É isso, espero que você possa voltar a fazer o mais breve possível o teu programa. Essa entrevista realmente é uma tentativa de homenagear você, a sua trajetória, o respeito que eu, como espectador e crítico, tenho pelo seu trabalho, e dar os parabéns antecipado pelos 70 anos e pelos 20 anos do Altas Horas, por tudo que ele representa para a televisão.

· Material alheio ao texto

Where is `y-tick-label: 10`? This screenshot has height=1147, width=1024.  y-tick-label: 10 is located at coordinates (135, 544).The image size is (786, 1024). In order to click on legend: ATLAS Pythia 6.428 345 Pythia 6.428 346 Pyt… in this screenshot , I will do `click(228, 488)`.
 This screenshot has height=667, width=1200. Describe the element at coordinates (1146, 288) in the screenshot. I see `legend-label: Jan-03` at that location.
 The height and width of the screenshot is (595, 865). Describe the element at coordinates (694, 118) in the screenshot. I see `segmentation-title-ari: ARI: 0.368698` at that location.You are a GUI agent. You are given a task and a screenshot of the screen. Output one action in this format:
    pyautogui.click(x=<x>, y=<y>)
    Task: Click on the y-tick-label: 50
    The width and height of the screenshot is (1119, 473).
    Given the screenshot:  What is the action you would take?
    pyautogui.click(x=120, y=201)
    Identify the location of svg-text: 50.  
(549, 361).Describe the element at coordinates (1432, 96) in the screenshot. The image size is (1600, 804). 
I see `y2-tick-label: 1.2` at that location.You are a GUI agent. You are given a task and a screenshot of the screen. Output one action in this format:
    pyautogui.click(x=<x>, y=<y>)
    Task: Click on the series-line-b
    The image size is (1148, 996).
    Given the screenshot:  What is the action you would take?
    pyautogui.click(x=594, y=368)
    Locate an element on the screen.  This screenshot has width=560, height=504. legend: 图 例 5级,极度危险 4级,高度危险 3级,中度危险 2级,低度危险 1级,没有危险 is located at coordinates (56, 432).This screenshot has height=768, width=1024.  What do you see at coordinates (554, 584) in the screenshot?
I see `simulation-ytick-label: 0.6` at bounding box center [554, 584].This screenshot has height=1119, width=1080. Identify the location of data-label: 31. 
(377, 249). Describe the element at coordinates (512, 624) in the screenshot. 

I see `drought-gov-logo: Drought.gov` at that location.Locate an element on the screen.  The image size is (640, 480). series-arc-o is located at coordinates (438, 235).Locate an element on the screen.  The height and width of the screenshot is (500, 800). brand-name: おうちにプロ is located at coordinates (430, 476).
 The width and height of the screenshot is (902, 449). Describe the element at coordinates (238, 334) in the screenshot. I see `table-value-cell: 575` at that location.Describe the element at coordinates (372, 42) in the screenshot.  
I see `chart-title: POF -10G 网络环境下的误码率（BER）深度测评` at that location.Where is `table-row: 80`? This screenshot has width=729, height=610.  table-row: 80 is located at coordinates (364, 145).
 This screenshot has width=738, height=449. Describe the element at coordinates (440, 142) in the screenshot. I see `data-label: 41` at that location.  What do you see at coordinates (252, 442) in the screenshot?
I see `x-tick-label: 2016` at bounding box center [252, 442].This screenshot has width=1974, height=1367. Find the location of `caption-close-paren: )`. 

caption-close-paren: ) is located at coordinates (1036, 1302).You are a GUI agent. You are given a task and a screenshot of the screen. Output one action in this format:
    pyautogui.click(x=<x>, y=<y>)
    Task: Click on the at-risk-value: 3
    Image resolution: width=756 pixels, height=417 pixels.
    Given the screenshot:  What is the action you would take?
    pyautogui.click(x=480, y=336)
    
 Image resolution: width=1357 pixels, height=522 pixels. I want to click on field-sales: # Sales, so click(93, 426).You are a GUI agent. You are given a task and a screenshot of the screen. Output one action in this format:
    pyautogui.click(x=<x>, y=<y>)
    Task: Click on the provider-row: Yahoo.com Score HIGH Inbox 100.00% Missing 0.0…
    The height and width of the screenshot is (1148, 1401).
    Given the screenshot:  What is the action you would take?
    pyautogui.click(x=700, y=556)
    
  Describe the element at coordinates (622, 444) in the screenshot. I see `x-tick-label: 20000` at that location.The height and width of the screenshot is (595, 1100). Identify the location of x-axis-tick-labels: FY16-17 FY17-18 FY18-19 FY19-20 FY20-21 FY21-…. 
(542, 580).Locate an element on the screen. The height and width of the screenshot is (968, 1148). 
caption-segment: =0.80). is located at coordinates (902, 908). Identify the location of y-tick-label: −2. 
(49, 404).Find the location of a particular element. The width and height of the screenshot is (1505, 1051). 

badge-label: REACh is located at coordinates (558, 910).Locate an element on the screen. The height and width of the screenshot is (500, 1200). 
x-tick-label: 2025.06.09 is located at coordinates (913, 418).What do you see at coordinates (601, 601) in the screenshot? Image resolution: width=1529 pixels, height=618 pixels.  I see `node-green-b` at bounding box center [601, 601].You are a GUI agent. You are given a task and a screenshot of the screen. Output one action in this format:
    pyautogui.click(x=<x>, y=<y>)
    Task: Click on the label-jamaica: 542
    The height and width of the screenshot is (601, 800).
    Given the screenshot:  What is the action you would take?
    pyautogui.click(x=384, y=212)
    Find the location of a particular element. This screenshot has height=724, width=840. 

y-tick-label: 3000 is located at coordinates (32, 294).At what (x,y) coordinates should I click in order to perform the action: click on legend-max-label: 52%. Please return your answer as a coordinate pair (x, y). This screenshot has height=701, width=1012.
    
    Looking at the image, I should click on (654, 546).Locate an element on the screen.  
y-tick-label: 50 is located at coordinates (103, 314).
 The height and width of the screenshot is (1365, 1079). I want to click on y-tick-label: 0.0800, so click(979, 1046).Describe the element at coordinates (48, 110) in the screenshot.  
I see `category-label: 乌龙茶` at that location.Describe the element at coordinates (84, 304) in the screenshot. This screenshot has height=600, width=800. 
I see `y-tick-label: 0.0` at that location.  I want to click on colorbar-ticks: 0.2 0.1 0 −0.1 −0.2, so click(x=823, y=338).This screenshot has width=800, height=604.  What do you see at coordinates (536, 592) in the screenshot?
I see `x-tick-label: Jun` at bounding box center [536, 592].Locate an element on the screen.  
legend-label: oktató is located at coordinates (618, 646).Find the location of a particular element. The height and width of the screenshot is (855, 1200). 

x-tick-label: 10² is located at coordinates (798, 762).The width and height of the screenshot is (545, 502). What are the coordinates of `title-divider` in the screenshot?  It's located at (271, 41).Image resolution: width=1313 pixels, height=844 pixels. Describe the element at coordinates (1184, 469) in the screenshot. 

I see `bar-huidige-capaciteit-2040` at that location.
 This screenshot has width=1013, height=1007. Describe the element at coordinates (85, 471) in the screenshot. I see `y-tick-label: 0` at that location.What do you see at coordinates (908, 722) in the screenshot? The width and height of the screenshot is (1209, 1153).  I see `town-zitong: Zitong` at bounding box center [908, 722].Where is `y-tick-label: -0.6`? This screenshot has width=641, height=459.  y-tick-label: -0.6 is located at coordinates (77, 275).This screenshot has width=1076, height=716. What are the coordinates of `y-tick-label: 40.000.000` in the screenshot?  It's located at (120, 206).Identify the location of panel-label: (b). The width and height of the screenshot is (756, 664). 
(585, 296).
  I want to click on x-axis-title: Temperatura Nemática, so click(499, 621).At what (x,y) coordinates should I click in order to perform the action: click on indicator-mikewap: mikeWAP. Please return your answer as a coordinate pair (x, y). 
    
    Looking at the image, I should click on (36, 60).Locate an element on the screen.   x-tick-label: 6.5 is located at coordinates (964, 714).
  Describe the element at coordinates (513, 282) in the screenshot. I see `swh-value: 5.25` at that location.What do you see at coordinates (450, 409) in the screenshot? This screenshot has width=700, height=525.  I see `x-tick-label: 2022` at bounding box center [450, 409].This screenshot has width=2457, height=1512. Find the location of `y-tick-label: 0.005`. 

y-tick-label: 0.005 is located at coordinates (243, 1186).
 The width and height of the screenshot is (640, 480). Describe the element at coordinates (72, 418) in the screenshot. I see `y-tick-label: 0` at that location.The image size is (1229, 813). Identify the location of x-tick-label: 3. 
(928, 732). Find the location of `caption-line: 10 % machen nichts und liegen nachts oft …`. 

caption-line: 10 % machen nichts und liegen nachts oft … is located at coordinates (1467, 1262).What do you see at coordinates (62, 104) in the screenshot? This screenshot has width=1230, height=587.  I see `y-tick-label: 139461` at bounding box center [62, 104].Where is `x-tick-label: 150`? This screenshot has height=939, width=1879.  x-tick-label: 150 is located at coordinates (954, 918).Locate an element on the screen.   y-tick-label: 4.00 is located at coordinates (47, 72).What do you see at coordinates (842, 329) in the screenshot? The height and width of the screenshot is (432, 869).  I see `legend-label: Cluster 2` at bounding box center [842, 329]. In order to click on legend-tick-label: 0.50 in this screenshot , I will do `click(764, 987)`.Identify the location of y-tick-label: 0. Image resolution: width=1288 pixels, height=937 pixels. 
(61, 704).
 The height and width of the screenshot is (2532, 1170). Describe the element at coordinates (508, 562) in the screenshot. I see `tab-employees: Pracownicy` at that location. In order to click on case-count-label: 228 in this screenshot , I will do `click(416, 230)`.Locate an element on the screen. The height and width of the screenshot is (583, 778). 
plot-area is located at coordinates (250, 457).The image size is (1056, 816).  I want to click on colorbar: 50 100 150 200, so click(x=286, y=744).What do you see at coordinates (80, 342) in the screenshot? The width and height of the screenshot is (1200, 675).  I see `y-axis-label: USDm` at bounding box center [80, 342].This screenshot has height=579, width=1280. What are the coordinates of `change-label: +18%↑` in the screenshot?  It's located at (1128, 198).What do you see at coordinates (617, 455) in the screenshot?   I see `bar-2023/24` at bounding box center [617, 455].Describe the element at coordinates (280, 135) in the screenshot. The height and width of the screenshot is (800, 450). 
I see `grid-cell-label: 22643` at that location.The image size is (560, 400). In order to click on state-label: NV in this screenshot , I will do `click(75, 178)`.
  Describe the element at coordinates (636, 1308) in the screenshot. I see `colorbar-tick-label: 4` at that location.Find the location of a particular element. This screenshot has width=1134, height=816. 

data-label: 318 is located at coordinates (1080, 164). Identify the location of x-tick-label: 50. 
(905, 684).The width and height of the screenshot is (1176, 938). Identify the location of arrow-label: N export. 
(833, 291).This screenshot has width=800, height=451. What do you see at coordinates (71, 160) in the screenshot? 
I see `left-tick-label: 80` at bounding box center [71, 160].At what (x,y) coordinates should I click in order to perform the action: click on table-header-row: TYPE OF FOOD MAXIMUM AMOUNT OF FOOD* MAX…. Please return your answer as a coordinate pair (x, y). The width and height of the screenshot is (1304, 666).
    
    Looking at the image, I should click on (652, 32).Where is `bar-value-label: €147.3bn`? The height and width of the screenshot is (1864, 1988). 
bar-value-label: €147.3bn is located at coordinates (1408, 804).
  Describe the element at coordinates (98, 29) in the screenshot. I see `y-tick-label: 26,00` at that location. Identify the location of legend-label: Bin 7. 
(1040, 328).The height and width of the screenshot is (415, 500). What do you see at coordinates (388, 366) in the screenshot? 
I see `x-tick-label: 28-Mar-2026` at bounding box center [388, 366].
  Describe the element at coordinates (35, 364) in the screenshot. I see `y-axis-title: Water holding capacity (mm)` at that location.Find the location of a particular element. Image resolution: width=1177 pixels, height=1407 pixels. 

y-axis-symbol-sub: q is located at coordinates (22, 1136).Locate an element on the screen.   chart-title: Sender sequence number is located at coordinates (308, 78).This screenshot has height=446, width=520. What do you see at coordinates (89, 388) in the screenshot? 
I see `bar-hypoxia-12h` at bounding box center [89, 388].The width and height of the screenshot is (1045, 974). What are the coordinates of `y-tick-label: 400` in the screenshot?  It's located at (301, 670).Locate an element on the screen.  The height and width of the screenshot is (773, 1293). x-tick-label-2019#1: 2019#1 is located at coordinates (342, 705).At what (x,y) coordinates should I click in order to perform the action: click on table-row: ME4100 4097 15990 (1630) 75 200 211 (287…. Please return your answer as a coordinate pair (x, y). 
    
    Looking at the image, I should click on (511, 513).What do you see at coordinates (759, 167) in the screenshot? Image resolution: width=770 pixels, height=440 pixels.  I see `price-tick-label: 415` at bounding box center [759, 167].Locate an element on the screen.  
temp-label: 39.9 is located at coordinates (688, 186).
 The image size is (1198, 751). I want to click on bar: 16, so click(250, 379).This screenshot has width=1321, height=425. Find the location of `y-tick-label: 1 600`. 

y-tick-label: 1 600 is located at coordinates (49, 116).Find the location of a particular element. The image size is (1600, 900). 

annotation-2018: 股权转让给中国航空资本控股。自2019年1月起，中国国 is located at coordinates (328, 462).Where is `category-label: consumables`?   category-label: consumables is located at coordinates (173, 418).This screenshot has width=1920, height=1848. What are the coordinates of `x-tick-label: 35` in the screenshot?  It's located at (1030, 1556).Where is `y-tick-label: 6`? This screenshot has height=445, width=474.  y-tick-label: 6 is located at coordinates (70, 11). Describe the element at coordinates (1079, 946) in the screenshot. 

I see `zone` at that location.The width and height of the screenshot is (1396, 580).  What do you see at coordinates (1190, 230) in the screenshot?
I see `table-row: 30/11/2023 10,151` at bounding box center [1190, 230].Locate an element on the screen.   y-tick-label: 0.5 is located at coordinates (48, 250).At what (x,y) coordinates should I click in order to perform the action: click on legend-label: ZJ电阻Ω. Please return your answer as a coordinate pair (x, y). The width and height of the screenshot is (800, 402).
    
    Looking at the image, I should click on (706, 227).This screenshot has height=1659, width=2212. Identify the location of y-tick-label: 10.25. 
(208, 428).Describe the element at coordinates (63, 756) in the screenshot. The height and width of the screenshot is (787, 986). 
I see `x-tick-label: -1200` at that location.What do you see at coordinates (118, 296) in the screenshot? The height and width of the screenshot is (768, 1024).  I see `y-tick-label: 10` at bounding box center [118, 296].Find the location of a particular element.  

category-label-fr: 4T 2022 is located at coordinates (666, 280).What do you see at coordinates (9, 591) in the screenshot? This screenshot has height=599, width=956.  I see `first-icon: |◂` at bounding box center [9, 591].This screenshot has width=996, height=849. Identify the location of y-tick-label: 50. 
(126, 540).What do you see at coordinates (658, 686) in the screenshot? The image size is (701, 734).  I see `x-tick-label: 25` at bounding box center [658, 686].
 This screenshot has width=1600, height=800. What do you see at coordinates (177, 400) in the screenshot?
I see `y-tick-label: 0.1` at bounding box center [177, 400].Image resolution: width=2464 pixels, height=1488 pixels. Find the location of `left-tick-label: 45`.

Agradeço! Queria dizer que como já falei do jornalismo, queria falar a respeito pelos jornalistas que trabalham com televisão, do papel que eles têm hoje muito grande. Porque extrapolou muito o conteúdo da televisão. Hoje você não pode falar da televisão sem falar de política. Você não pode falar de televisão sem falar de medicina. Você não pode falar de televisão sem falar de economia, porque isso está tudo junto, não é? Então eu também queria deixar outro parabéns ao bom jornalista, não é? Aquele jornalista preocupado mesmo com o ofício, que é o ofício do outro. De quem lê, de quem ouve, de quem assiste. Com tanta violência também ligada ao jornalismo, que tem acontecido, que merece uma indignação muito forte.